In my research on Mary Magdalene, I have found many unusual links to feminine divinities of the past.

It is almost as if Mary Magdalene, throughout the ages, has become a focal point for lost goddesses and their presence in our lives. Despite the tragic and untrue confusion about her status as a prostitute, there is a link in this to ancient, sexual ceremonies of sacred marriage.

The stories of the resurrection of the young king in the presence of a Goddess (which seemed so uniquely Magdalene) have been previously recounted ages ago in Ancient Sumer, Babylon and Egypt, with a Goddess as a resurrectrix. And they all seem to lead to the Sumerian Goddess Inanna, also known as Ishtar (in Assyria) and Isis (in Egypt).

These stories were perpetuated for centuries, and eventually reused in the Bible. By reused, I mean that much older versions of the same storylines were included in the Bible, but without the female component which had featured in a prominent way in original versions.

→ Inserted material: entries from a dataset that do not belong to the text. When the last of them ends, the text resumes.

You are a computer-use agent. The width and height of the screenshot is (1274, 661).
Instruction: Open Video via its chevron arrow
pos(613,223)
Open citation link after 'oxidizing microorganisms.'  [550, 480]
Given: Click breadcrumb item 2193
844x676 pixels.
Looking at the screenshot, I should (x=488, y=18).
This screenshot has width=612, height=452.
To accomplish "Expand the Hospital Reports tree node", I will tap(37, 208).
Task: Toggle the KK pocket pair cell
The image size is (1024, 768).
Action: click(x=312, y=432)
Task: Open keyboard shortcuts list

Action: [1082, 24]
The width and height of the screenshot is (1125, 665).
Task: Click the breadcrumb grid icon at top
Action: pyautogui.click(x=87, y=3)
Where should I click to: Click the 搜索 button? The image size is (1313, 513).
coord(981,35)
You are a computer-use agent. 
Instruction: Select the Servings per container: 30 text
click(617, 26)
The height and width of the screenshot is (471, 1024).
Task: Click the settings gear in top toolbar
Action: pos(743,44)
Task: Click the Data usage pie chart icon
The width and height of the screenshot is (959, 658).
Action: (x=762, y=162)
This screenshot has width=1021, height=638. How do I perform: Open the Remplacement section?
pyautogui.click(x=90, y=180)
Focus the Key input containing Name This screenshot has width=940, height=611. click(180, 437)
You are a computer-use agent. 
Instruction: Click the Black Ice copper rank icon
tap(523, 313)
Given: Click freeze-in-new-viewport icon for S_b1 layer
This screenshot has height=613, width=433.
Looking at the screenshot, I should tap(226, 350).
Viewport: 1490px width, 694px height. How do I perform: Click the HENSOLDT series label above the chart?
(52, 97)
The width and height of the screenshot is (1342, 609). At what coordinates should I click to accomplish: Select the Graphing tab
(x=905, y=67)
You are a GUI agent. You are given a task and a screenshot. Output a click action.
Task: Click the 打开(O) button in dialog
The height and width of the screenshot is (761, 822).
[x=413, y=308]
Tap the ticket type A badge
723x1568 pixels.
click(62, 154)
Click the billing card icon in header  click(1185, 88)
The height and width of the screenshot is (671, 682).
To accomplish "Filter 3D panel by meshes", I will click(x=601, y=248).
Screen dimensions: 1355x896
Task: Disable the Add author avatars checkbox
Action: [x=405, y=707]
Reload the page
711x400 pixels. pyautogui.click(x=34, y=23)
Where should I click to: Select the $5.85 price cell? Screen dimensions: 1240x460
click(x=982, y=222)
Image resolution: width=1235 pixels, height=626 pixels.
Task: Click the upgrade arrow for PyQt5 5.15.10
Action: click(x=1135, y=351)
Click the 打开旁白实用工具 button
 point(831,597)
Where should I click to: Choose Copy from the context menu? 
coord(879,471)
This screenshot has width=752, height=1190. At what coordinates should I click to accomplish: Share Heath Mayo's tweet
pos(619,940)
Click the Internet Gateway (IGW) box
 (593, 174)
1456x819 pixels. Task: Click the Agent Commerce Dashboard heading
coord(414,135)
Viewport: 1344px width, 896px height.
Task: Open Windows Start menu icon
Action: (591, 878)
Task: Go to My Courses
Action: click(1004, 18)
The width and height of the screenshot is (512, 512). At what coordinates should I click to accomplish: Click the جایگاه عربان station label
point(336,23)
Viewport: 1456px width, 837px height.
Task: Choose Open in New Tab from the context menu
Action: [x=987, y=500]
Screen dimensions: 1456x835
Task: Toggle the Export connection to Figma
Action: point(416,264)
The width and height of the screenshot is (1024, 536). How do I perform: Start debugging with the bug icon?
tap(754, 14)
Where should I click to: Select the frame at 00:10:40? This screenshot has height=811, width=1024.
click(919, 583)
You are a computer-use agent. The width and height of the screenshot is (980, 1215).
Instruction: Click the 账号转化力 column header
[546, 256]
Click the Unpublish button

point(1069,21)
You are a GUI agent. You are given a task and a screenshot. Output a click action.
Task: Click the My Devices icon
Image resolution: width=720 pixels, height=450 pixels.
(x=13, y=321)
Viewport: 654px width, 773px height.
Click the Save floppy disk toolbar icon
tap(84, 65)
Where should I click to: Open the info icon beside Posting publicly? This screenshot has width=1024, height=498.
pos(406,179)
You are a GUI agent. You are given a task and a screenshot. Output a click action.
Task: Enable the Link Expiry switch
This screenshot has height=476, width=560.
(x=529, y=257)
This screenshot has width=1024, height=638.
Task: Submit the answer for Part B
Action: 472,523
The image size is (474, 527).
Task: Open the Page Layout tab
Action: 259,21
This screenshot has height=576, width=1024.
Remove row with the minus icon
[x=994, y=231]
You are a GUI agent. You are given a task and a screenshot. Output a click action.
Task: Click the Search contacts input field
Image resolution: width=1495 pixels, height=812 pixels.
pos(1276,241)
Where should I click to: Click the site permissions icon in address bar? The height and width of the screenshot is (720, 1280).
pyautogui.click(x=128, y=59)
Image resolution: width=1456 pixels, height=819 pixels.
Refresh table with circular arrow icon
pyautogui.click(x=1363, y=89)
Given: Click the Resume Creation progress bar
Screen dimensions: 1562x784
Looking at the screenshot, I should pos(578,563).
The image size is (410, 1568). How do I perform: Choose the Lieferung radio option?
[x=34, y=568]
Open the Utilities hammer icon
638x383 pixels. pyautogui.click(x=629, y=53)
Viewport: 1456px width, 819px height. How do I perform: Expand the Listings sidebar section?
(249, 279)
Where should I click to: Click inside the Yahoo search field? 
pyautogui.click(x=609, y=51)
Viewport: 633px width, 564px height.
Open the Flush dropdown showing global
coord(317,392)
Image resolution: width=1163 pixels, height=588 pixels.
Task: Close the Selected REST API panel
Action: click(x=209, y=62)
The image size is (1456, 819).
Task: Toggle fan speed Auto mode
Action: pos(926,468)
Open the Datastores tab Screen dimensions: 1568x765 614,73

The story of Inanna the Sumerian goddess is at least 4300 years old, and is mostly known not only through archaeological discoveries but also in a far more sophisticated way: through the poetic hymns of Inanna’s High Priestess, Enheduanna, the daughter of King Sargon of Sumer.

But who was the Goddess Inanna?

According to Sumerian stories, Inanna was the daughter of the gods An and Enki. She was a goddess connected to the Tree of life and the resurrection stories, several hundreds of years before the Biblical Genesis was written. For comparison, Enheduanna’s hymns to Inanna were written at least 500 years before Abraham was born, and the worship of this goddess can be dated back to at least 3500 BCE.

Betty De Shong Meador, the author of Inanna, Lady of Largest Heart : Poems of the Sumerian High Priestess, found that both the imaginative Van Dijk and mainstream scholars such as Simo Parpola connect the origins of the Tree of life to Inanna.